[Start of DATA IN THIS EXERCISE]

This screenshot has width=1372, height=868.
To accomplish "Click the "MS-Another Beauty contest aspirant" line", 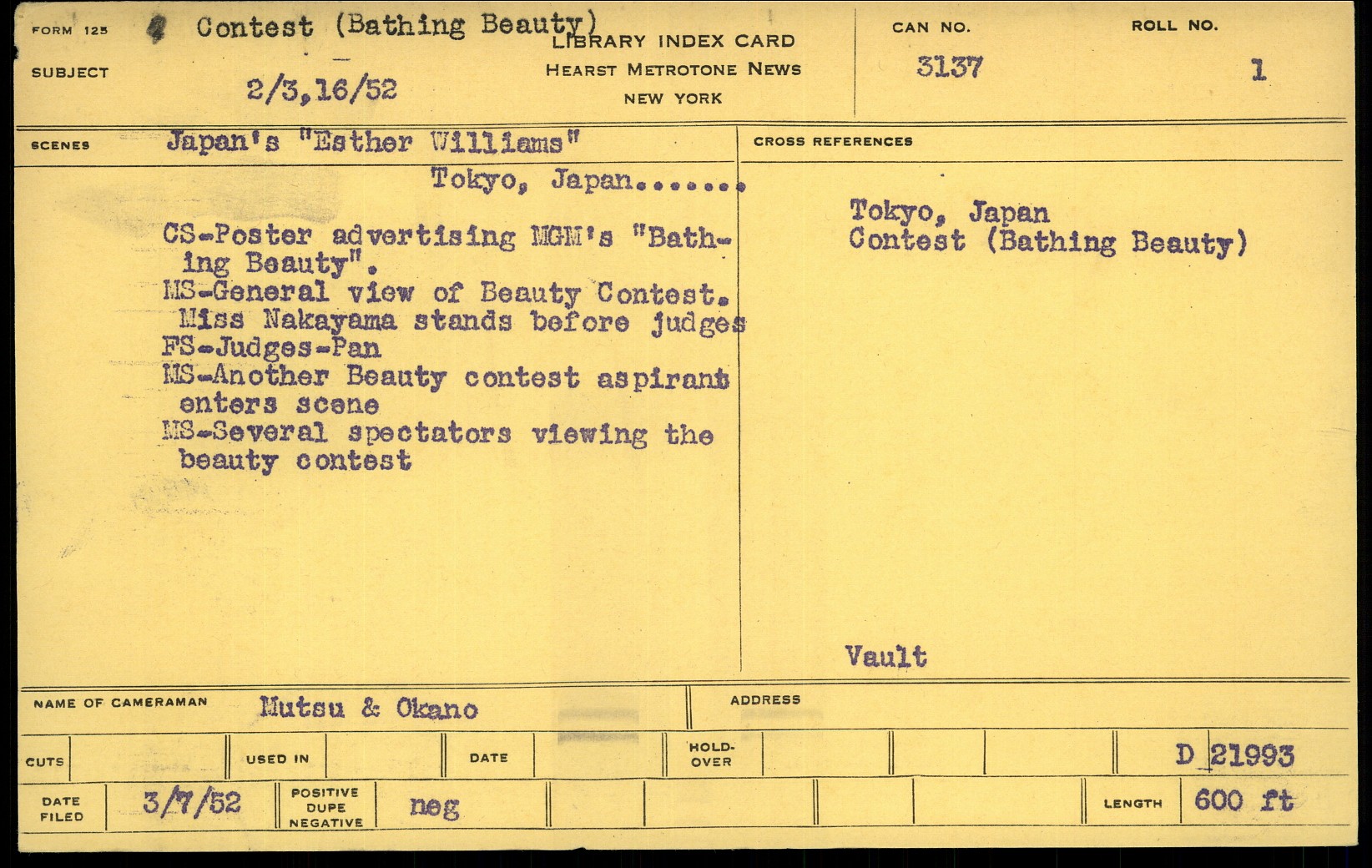I will [446, 377].
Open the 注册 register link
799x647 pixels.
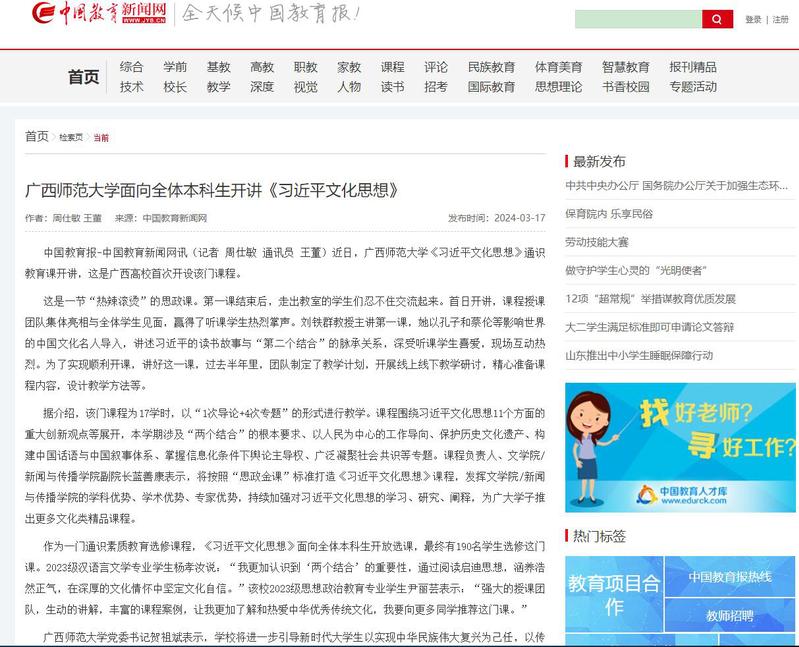[780, 19]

[End of DATA IN THIS EXERCISE]

Please return every line of the material above that contains the string "height", matching uppercase and lowercase exactly.

This screenshot has width=1372, height=868.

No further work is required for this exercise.